화학공학소재연구정보센터
Journal of Materials Science, Vol.34, No.10, 2377-2387, 1999
The effects of deforming knitted glass fabrics on the basic composite mechanical properties
The effects of deforming knitted fabrics on the tensile and compressive properties of their composites have been investigated for the weft-knit Milano rib fibre architecture. The properties have been studied for both the course and wale directions for composites with fabrics deformed in either of the two directions. It was found that any change in the mechanical properties of the deformed composites with respect to their undeformed counterpart is strongly related to the changes in the knit structure brought about by the induced deformation to the knitted fabric.

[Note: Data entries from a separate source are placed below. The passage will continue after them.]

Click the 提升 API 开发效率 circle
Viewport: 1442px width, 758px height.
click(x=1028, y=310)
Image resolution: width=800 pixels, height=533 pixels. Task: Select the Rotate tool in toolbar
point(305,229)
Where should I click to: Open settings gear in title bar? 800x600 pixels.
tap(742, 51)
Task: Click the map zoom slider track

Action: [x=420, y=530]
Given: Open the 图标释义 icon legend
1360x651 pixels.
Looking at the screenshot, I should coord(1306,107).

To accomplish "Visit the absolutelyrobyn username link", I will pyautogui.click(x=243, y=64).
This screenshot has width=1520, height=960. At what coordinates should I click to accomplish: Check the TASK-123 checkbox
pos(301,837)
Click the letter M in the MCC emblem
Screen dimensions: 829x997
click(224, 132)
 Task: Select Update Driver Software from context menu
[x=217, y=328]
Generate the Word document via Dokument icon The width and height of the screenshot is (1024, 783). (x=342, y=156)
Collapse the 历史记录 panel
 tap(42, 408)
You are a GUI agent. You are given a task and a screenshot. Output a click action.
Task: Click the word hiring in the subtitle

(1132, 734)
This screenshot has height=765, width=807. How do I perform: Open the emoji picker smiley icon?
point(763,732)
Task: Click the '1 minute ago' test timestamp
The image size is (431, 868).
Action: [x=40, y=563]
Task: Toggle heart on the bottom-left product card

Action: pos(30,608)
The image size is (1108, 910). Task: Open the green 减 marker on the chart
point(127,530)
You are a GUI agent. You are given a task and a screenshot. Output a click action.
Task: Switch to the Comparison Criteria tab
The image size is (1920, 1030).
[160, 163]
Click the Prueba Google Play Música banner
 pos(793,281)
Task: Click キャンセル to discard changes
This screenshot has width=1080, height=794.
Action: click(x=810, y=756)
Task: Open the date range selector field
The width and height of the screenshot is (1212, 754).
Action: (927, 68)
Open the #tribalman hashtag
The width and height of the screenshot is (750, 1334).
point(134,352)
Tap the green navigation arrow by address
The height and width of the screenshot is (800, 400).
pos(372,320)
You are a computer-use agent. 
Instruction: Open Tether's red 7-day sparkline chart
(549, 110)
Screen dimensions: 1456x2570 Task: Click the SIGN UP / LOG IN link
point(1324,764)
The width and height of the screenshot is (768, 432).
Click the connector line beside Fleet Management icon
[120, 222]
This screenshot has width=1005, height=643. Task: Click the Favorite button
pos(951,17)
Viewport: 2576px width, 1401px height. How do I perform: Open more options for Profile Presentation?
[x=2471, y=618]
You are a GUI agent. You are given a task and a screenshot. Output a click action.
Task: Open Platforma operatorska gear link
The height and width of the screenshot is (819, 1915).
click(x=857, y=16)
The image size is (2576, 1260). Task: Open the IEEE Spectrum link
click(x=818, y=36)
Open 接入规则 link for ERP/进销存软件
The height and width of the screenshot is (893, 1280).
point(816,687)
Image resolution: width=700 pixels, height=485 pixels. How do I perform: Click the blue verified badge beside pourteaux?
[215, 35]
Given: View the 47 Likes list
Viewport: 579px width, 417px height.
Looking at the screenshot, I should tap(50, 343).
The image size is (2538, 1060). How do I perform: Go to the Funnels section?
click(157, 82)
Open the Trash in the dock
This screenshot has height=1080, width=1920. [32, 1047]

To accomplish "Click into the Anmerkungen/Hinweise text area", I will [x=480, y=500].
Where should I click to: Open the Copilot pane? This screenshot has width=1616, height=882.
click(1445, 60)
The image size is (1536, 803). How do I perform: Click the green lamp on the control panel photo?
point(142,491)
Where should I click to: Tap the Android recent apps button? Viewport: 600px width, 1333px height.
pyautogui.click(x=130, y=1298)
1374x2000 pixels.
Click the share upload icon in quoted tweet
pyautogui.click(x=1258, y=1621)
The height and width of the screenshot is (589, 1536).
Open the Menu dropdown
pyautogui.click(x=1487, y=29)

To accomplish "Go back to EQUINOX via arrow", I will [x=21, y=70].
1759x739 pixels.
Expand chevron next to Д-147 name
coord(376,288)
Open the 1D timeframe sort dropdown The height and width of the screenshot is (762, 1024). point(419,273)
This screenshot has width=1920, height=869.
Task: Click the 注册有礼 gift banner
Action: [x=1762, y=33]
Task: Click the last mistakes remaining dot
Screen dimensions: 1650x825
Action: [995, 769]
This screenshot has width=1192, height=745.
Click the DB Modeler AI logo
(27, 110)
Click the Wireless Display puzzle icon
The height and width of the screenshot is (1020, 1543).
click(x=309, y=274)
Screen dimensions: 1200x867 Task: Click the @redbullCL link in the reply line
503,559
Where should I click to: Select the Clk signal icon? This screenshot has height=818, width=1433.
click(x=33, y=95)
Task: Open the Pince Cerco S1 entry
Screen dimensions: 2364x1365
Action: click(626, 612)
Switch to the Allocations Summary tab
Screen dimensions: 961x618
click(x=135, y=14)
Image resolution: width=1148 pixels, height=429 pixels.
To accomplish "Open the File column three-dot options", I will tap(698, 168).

Deformation in the knitted fabric also affects the tensile fracture mode whereby increased deformation, be it wale- or course-wise, transforms transverse fracture to shear fracture in either loading axis. On the contrary, the compressive fracture mode is insensitive to fabric deformation. Fractographic studies using stereo-optical and scanning electron microscopy have further revealed that tensile failure is caused by fibre breakages occurring at two locations of the knitted loops-one, at the leg components and, two, at fibre crossover points, whilst compression failure is controlled by Euler buckling of the looped fibres of the knitted composite. All these characteristics were revealed to be related to the microstructure of the knitted composite laminates.